* _Items_:
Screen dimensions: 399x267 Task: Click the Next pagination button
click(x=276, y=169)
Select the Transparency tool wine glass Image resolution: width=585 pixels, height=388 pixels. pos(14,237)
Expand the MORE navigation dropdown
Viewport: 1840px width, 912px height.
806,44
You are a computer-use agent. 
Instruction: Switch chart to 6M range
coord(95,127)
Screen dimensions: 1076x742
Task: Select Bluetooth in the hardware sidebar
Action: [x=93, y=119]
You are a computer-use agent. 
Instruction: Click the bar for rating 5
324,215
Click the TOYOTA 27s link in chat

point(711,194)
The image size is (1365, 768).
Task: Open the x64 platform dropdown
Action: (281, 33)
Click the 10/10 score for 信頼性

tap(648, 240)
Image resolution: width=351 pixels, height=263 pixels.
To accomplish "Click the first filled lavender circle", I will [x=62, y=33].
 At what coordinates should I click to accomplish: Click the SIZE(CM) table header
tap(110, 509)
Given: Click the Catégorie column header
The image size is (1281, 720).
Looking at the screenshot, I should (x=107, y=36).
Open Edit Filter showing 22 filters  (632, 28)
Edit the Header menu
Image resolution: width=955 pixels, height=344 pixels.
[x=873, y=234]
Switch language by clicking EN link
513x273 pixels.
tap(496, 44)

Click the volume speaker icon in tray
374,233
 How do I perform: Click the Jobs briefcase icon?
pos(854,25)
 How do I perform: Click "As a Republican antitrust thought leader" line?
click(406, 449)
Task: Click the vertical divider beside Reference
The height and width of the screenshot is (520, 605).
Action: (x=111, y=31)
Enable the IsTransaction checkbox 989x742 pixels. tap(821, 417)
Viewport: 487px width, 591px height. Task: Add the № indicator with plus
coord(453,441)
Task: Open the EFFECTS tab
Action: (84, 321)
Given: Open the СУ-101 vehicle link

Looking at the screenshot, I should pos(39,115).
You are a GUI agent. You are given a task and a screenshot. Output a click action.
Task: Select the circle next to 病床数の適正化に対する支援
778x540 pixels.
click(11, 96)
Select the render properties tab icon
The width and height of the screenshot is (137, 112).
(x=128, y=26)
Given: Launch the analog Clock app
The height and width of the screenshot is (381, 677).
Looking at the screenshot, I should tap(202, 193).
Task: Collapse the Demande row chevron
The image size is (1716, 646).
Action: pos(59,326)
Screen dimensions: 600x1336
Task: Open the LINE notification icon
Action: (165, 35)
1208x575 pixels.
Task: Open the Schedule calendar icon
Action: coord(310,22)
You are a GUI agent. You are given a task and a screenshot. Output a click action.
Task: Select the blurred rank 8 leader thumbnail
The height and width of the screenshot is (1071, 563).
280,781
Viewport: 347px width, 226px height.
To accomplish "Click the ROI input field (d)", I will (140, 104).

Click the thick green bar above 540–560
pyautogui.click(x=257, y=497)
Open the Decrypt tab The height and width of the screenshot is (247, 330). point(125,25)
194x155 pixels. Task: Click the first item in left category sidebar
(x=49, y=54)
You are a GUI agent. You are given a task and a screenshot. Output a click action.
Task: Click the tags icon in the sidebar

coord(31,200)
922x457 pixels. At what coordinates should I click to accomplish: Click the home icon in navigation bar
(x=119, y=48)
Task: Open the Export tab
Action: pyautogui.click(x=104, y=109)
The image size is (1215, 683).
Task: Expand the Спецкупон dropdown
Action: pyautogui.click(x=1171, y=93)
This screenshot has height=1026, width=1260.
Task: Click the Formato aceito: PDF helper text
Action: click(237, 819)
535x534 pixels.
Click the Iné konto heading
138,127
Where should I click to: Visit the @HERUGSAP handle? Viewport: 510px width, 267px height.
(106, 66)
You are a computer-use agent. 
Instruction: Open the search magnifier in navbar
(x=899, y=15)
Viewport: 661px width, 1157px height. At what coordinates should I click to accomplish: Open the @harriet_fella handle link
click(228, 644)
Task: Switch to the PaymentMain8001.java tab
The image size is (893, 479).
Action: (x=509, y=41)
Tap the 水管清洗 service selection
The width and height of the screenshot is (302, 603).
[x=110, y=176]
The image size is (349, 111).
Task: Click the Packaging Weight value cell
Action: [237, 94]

* _Your instructions_:
Transcribe verbatim the stretch of material from the line containing "Select the Transparency" through the line containing "Enable the IsTransaction", including both of those lines.

* _Finished answer_:
Select the Transparency tool wine glass Image resolution: width=585 pixels, height=388 pixels. pos(14,237)
Expand the MORE navigation dropdown
Viewport: 1840px width, 912px height.
806,44
You are a computer-use agent. 
Instruction: Switch chart to 6M range
coord(95,127)
Screen dimensions: 1076x742
Task: Select Bluetooth in the hardware sidebar
Action: [x=93, y=119]
You are a computer-use agent. 
Instruction: Click the bar for rating 5
324,215
Click the TOYOTA 27s link in chat

point(711,194)
The image size is (1365, 768).
Task: Open the x64 platform dropdown
Action: (281, 33)
Click the 10/10 score for 信頼性

tap(648, 240)
Image resolution: width=351 pixels, height=263 pixels.
To accomplish "Click the first filled lavender circle", I will [x=62, y=33].
 At what coordinates should I click to accomplish: Click the SIZE(CM) table header
tap(110, 509)
Given: Click the Catégorie column header
The image size is (1281, 720).
Looking at the screenshot, I should (x=107, y=36).
Open Edit Filter showing 22 filters  (632, 28)
Edit the Header menu
Image resolution: width=955 pixels, height=344 pixels.
[x=873, y=234]
Switch language by clicking EN link
513x273 pixels.
tap(496, 44)

Click the volume speaker icon in tray
374,233
 How do I perform: Click the Jobs briefcase icon?
pos(854,25)
 How do I perform: Click "As a Republican antitrust thought leader" line?
click(406, 449)
Task: Click the vertical divider beside Reference
The height and width of the screenshot is (520, 605).
Action: (x=111, y=31)
Enable the IsTransaction checkbox 989x742 pixels. tap(821, 417)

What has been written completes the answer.